SHE


She was poor but not dumb. She was illiterate but intelligent. She was white unlike all her brownish siblings. She was beautiful with brown eyes but small height. She was married to a man who was honest in all aspects of his life. Her husband was busy in devotional works and had nothing to do with his family and children. She had a little field and a hut for her living. She had six children, four of them were boys. Her children were her assets. She had worked hard in the field no matter it was Sun or Rain over her head and she had earned one and half rupees in three weeks by selling the crops of her field. She managed monthly fees of her two oldest sons from those rupees. She was pain in the eye of all villagers as it was only her son in village who were going to primary school.

She was wrapping pickles in a piece of cloth as she was bidding her sons to school at the end of a field in the early morning when Sun was yet to appear.  She had arranged a place in the city where her two sons can reside in evening after school.  She had very obedient sons who know the value of tears in the eyes of their tired mother. Slowly her sons disappeared among the fields followed by large cane crops and trees. Birds were chirping when she slowly took out the old black and white photograph of her two sons and kissed them affectionately with tears in eyes. She returned back to her hut where her youngest girl was crying endlessly. Her eight months old daughter was in need of milk. But she had nothing for her as she was not producing any because of lack of food from many days. She wetted cotton and put it into her mouth, it was fourth time in a row when she was dripping her daughter with water.

grandma

 

She opened her old box and picked up a pair of silver bangles she had. She looked at them and went into flashback. Those bangles were given to her by her mother as her last sign. She had promised her mother to pass those bangles to her daughter-in- law. She came back to present as she heard her daughter crying which was more intense this time filled with pain. Her daughter was more important than those bangles. She sold her last pair of silver bangles and save her little baby from starving to death.

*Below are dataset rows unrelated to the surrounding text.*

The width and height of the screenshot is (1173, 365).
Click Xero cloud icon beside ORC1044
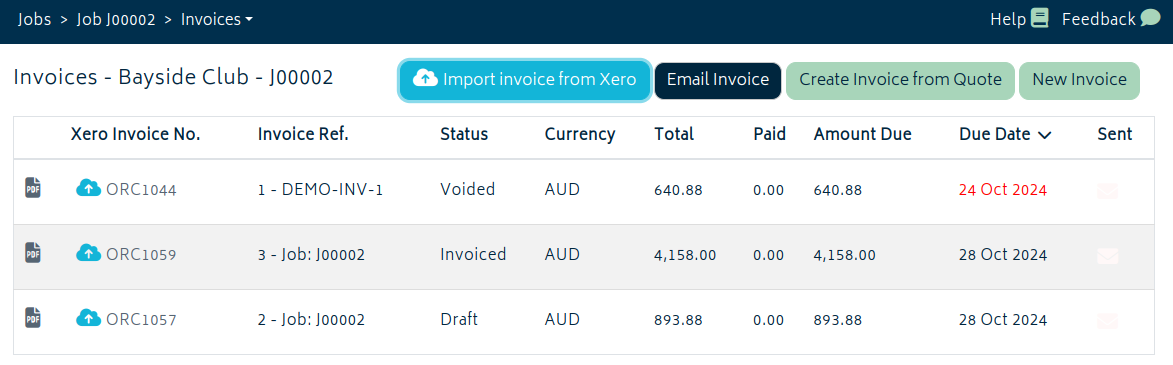pyautogui.click(x=88, y=188)
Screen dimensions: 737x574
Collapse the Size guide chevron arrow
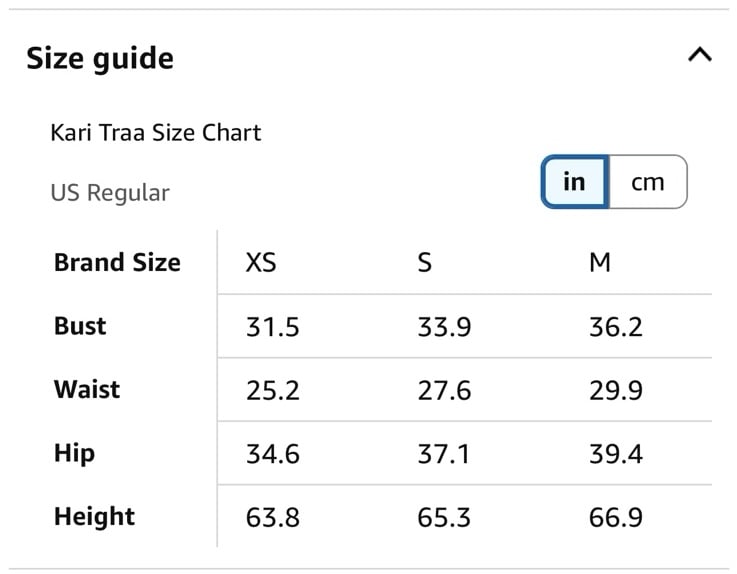pyautogui.click(x=699, y=55)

Days, months and years passed by, she somehow managed to carry her legacy to fight her poverty and sending all her children to a nearby town to study. One by one all of her children moved to city and followed the path shown by their elder brothers, who were first to move to town. She fight her faith, changed her destiny but trouble never left her alone. Her eldest son died at the age of 29 of cancer leaving her wife and three children behind. She also moved to the town to live with her son who was now working in a government only because of grace and sacrifice of her mother. All of her children were doing well with their life with the help of his son who was among those two sons.

Once she was having a ice cream with her son, grandsons and granddaughters  when she started to cry affectionately. She stood up from her chair and kissed her forty five years old son on his fore head. We were a little surprised to see how our grand maa becomes so emotional at the moment. For the moment she was lost in the hut she used to live and the bangle that she sold and lots of untold sacrifice she made to craft her children what they are at present day. And I guess when she returned back to ice cream she could not stop her tears because of the result she got of her hard days. And then after finishing my ice cream I asked daadi to give me her icecream. And she selflessly moved her hand with ice cream towards me with a smile.